Stored records
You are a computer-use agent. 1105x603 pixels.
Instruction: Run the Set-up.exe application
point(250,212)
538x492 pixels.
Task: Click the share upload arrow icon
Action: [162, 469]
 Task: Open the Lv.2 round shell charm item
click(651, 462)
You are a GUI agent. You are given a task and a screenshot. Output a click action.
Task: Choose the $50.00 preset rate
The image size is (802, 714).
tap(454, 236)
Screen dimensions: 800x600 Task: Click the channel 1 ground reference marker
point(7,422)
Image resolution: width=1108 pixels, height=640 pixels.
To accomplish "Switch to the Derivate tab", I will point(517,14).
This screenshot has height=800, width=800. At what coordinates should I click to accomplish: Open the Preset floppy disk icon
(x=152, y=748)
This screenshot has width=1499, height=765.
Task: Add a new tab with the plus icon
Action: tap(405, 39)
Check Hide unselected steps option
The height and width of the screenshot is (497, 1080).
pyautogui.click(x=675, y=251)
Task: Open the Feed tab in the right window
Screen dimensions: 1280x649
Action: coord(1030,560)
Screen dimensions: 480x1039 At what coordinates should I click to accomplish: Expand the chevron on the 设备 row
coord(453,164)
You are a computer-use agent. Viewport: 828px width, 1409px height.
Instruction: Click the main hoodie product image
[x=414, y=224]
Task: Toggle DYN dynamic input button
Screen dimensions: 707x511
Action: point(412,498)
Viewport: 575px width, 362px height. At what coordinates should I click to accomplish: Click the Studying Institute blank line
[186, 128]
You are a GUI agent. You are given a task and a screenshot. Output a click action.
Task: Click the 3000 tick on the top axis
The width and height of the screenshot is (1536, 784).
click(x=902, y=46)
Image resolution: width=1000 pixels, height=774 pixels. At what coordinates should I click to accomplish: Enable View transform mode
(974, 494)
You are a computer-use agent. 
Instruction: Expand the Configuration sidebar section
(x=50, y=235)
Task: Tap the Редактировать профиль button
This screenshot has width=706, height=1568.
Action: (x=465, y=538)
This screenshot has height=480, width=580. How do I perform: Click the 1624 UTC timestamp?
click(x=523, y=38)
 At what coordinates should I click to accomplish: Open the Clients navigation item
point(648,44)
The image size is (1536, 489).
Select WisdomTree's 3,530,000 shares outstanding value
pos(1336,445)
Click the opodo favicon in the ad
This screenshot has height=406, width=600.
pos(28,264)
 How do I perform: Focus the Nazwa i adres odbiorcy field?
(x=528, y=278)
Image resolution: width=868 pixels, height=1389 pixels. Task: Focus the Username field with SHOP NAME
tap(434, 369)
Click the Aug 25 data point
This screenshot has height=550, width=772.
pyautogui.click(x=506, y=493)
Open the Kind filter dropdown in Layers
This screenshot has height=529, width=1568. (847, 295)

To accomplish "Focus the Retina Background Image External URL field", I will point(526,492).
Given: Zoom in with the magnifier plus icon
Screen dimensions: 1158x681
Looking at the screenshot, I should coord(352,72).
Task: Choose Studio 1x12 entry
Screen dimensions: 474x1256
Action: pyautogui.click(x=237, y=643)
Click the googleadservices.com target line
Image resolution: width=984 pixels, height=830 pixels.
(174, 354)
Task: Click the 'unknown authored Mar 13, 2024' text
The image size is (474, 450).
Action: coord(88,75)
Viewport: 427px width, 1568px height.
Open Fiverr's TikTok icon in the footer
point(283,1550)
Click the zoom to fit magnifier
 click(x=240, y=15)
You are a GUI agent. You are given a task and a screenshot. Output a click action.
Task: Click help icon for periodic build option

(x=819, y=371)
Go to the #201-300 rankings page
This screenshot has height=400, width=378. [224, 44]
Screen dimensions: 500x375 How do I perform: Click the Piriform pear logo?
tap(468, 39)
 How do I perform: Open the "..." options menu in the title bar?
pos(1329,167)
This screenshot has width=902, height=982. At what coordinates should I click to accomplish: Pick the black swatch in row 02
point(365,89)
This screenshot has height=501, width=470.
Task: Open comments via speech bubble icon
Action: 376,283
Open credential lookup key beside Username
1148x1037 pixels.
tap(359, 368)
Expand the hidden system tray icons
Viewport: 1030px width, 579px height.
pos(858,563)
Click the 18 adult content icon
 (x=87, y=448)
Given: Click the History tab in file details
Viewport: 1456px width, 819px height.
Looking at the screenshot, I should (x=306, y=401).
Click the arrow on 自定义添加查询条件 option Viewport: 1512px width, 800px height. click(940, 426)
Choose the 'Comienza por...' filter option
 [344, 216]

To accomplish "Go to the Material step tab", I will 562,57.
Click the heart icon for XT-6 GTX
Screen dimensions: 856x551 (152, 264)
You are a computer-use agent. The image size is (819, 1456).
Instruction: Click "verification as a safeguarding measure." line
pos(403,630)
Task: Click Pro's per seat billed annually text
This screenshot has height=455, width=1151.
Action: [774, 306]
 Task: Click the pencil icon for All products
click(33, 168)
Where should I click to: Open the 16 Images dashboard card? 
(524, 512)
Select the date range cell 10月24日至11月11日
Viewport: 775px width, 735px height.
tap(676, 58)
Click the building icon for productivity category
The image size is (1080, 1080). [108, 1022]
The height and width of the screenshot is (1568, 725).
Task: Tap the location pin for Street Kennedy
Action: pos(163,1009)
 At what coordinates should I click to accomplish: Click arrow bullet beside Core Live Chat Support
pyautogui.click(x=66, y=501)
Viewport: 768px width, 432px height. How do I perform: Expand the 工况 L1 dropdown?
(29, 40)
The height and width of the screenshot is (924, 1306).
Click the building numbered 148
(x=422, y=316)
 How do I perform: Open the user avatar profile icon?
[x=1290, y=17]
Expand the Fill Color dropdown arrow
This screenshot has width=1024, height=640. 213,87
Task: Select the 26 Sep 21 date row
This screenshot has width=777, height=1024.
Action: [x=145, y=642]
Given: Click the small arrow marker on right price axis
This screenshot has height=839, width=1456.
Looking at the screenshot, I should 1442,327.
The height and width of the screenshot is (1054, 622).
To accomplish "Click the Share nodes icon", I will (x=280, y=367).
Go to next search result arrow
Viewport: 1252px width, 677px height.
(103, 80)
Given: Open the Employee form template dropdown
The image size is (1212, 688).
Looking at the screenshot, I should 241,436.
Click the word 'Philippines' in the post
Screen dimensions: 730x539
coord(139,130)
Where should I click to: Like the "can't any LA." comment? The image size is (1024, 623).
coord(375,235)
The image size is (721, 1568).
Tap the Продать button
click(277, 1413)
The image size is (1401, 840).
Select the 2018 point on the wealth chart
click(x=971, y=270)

- **WORK TASK**
Look over the entries above and tally the lines containing the string "axis"; the answer is that total only.

- **ANSWER TO THE EXERCISE**
2